Earlier this year, the family bought a century-old barn and 10 acres along Route 619 that abuts some of the Maize Valley Farms property. In that old barn, knee-deep in manure from cows and chickens long gone, and filled with all sorts of odd farm “stuff,” the Vaughans and Bakans saw the makings of a new farm market.

They have spent months cleaning out the two-story barn, ripping out old stanchions, sandblasting the interior that includes a stone foundation wall, reinforcing the handhewn beams, tearing off lean-tos and tearing up the old floor on the ground level, adding a wrap-around porch, residing and reroofing the huge barn, installing new wiring, plumbing and septic system.

They have combed auctions for used refrigeration units, for tables, produce display units and for lighting fixtures.

The new Maize Valley Farm Market, which will feature produce, deli items and a bakery, will open July 1.

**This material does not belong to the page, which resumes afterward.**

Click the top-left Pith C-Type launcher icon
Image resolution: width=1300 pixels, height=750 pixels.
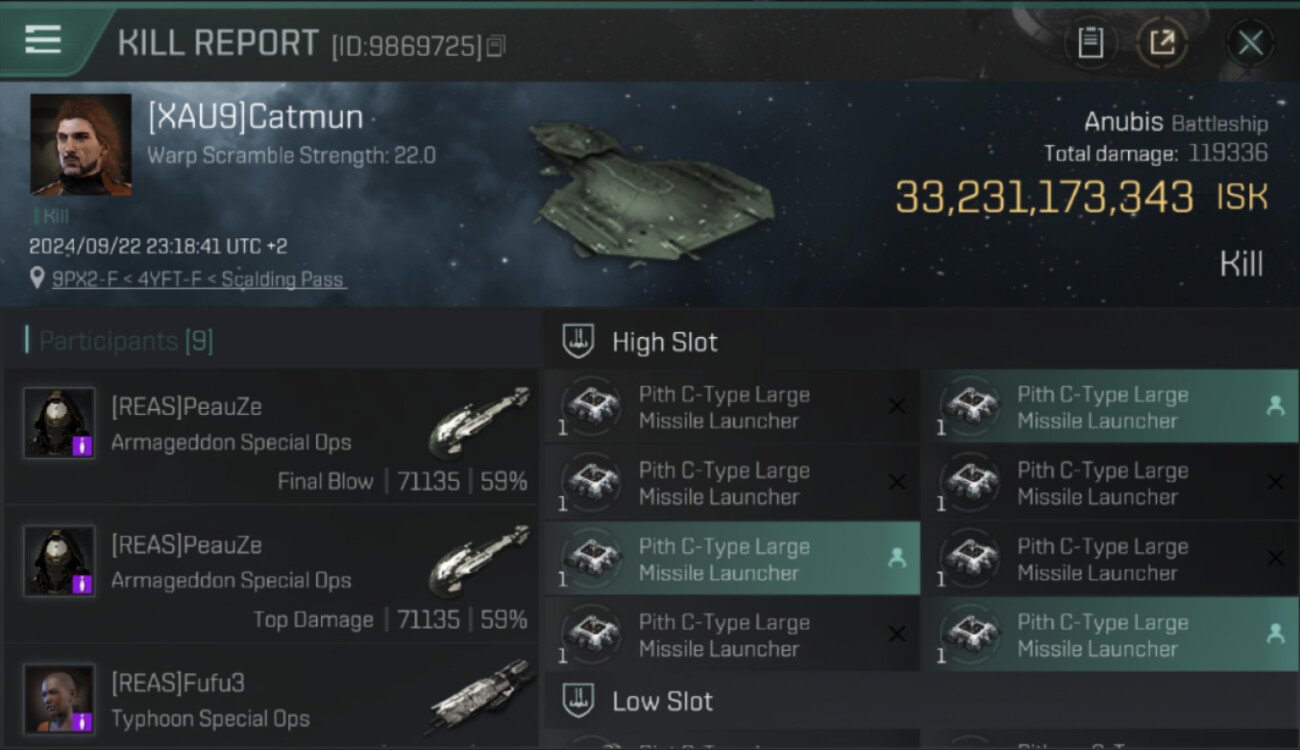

They are also adding a greenhouse, with plans for bedding plants next spring and mums this fall.

Big leap.

“This year is kind of a big leap for us,” admitted Michelle, who will be managing the market. “It takes a fair amount of time and investment.”

Plus there are lots of questions you can’t get answered by looking in your agronomy guide, like “how long do I bake pies in an commercial oven?” and “how much room should there be between the serving counter and the wall.”

The Bakans are quick to thank two local farm markets, Whitehouse Fruit Farm in Canfield and Patterson Fruit Farm in Chesterland, for letting the newcomers pick their brains.

“We didn’t invent the wheel, we’re just building somebody else’s wheel,” Bakan said.

Educational opportunities.

The Bakans have developed tours for school and nonprofit groups (one week this spring, they welcomed more than 300 students).

But, like most ideas this enterprising family has, the tours have a twist. Bill Bakan took a look at the fourth and sixth grade Ohio proficiency tests and at what types of subject matter is being required. Then he developed age-appropriate examples and information to link to the maze tours or the farm tours.

A-maizing change.

The willingness to diversify is nothing new for the Vaughan family, although it’s difficult for many conventional farmers to fathom. After all, said Donna Vaughan, “we have been changing ever since we started to farm. It’s just one change after another.”

“That’s perceived in many different ways,” Michelle Bakan said. “But we see an opportunity to keep farming. The farm market is just an extension of the change.”

“We’re still operating and we’re still a family,” said Donna Vaughan. “It’s not been easy, but we’re hangin’ in there.”